Answer: No there’s nothing more disgusting. :)
You want to read that’s what a bloody library, or your bedroom, or a living room couch is for. Reading material should not be in the bloody bathroom!
:) (Yes, I am evil)
Anyhow all that to say, when something disagrees with me I notice, and there is no guesswork involved. I think a lot of people don’t listen to their bodies, and they accept as normal, reactions that are screaming to them… huge warnings in large brightly lit neon letters.
So yeah, needless to say that pizzeria joins a list of blacklisted places. a full list of which I’ll be happy to provide. Heh, heh heh!
‘You’re right, Velma. It’s weird, but it’s not unusual for hamburger meat to be contaminated. In fact it’s more usual than unusual, which is why I never eat hamburgers.
‘I don’t know if I want to hear this, John.’
‘You should Velma. See — they used to have federal inspectors in every slaughterhouse, but the Reagan administration wanted to save money, so they allowed the meat-packing industry to take care of its own hygiene procedures. Streamlined Inspection System for Cattle, that’s what they call it — SIS-C.’
‘I never heard of that, John.’
‘Well, Velma, as an ordinary citizen you probably wouldn’t have. But the upshot was that when they had no USDA inspectors breathing down their necks, most of the slaughterhouses doubled their line speed, and that meant there was much more risk of contamination. I mean you can imagine a dead cow hanging up by its heels and a guy cutting its stomach open, and then heaving out its intestines by hand, which they still do, that’s a very skilled job, and if a gutter makes one mistake — floop! — everything goes everywhere, blood, guts, dirt, manure, and that happens to one in five cattle. Twenty percent.’
‘Oh, my God.’
‘Oh, it’s worse than that, Velma. These days, with SIS-C, meat-packers can get away with processing far more diseased cattle. I’ve seen cows coming into the slaughterhouse with abscesses and tapeworms and measles. The beef scraps they ship out for hamburgers are all mixed up with manure, hair, insects, metal filings, urine and vomit.’
‘You’re making me feel nauseous, John. I had a hamburger for supper last night.’

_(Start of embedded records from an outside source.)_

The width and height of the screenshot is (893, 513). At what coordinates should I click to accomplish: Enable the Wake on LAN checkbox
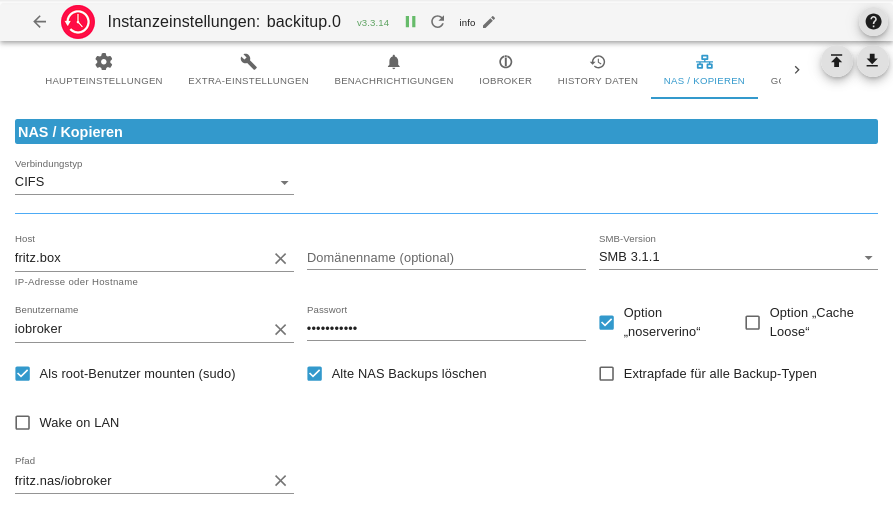pyautogui.click(x=23, y=423)
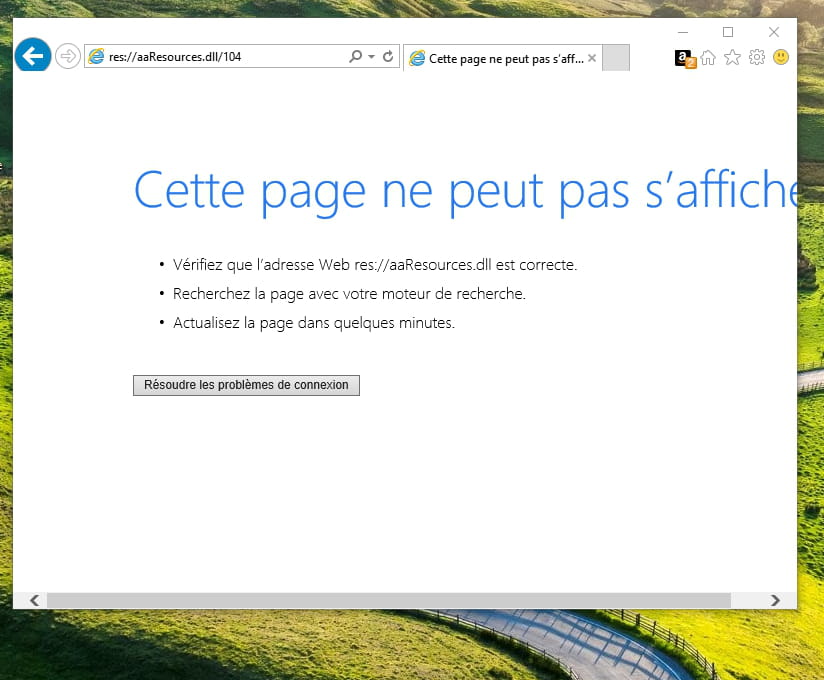Refresh the page with the reload icon
Viewport: 824px width, 680px height.
388,57
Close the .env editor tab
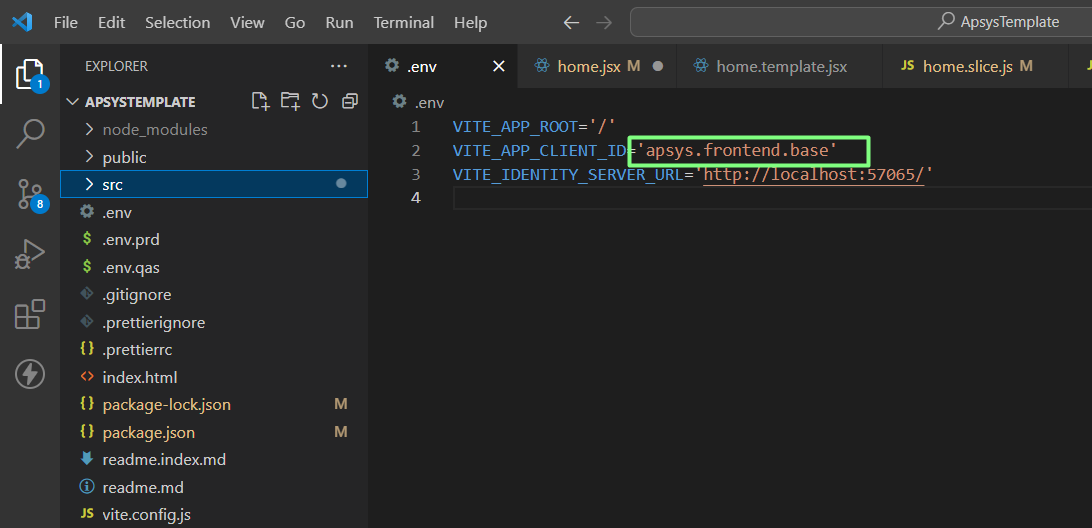This screenshot has width=1092, height=528. coord(498,66)
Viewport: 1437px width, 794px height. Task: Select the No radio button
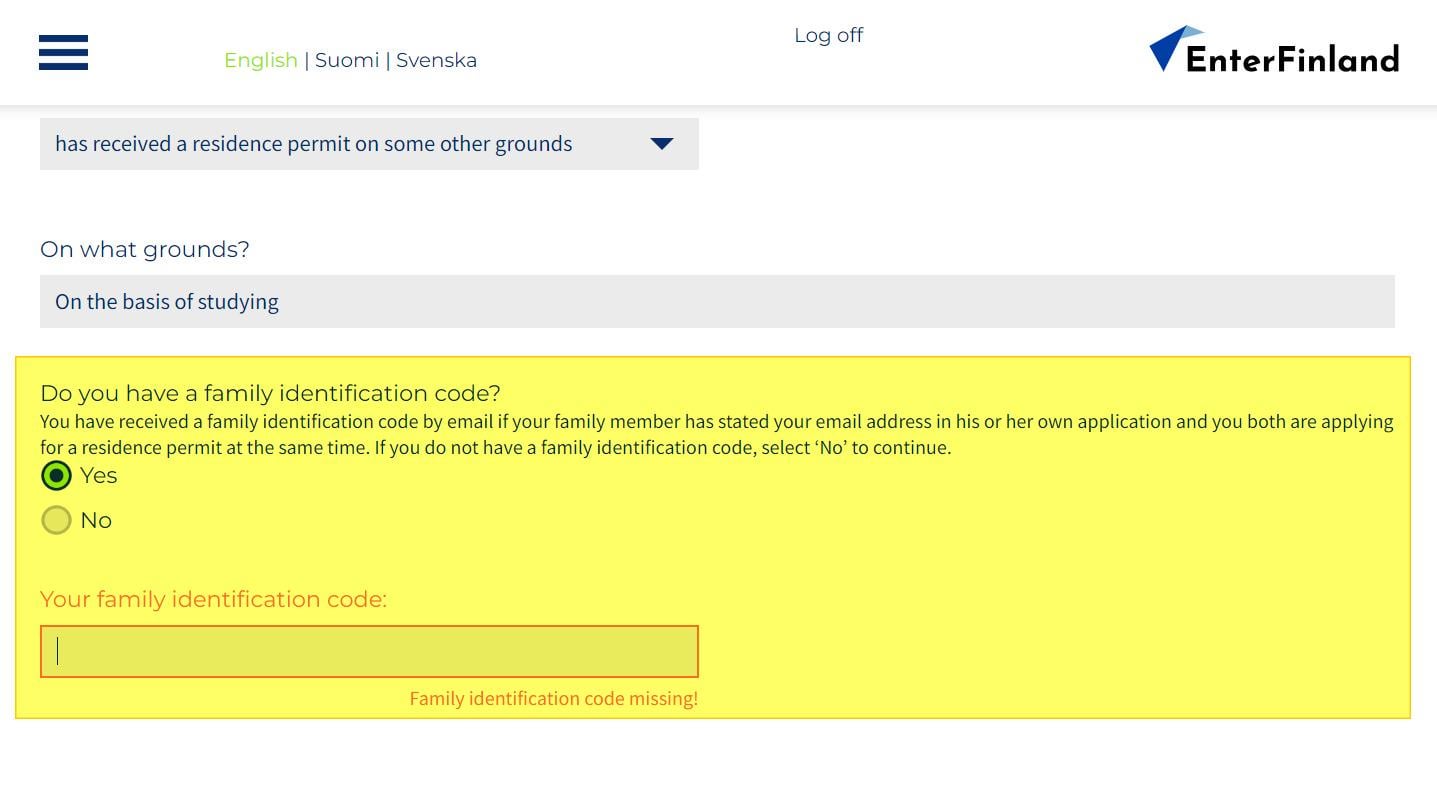56,520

‘Make it your last, Velma. It’s not just the contamination, it’s the quality of the beef they use. Most of the cattle they slaughter for hamburgers are old dairy cattle, because they’re cheap and their meat isn’t too fatty. But they’re full of antibiotics and they’re often infected with E.coli and salmonella. You take just one hamburger, that’s not the meat from a single animal, that’s mixed up meet from dozens or even hundreds of different cows, and it only takes one diseased cow to contaminate thirty-two thousand pounds of ground beef.’